* **Set task**
Reproduce the text of every record below word for word, leaving out the pictures.

* **Working data**
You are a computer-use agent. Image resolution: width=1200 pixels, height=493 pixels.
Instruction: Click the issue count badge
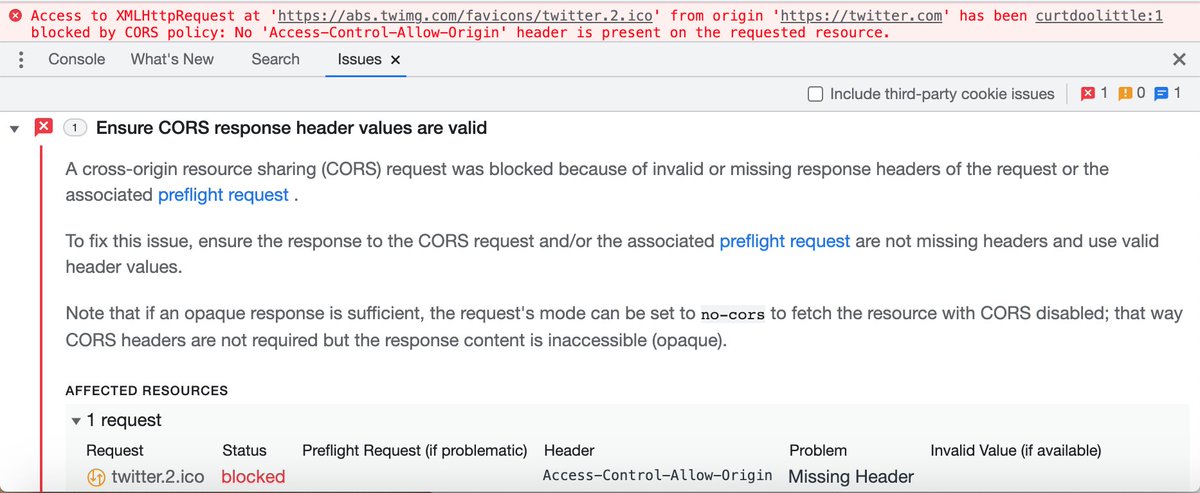click(74, 128)
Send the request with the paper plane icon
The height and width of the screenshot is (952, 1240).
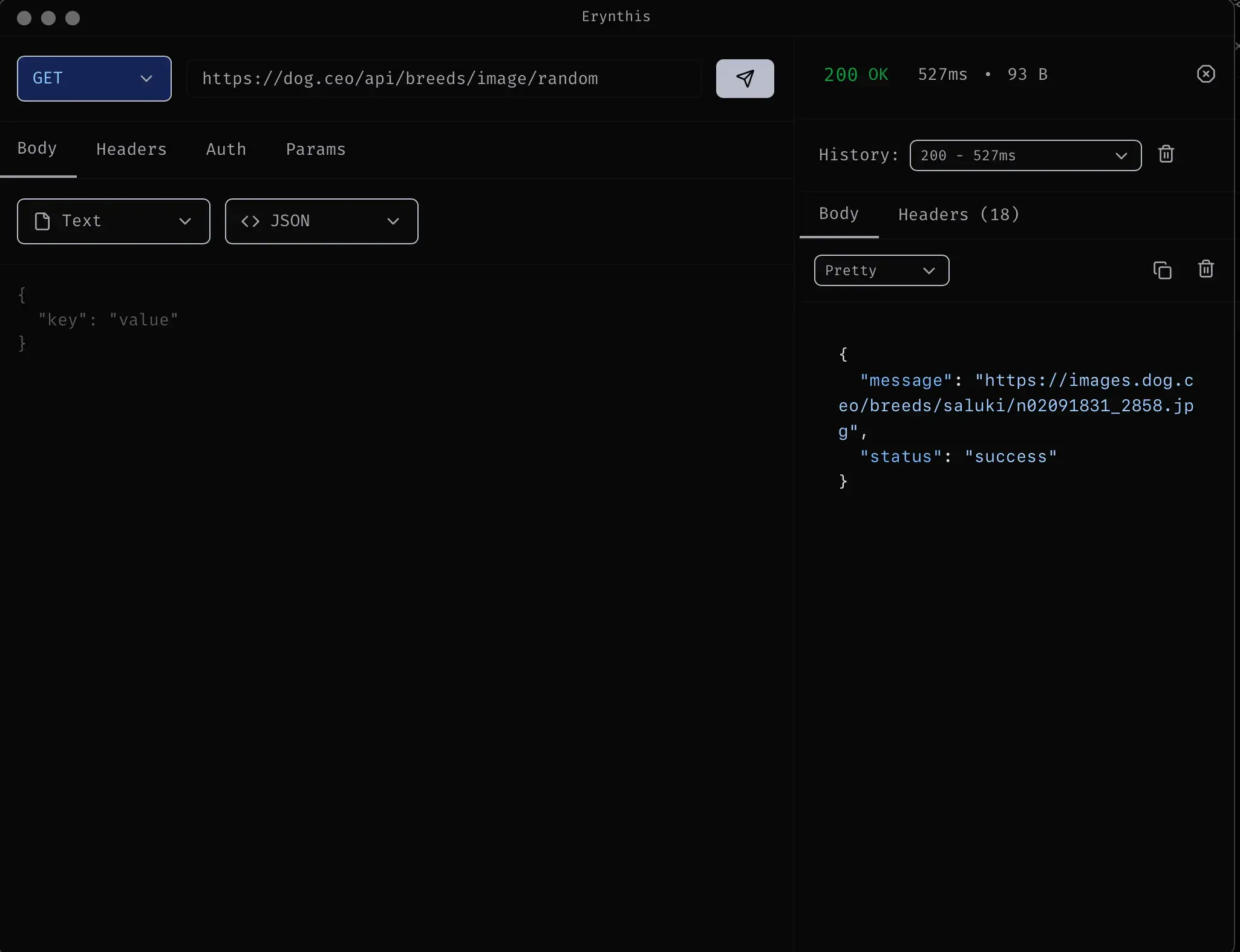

* **Solved problem**
You are a computer-use agent. Image resolution: width=1200 pixels, height=493 pixels.
Instruction: Click the issue count badge
click(74, 128)
Send the request with the paper plane icon
The height and width of the screenshot is (952, 1240).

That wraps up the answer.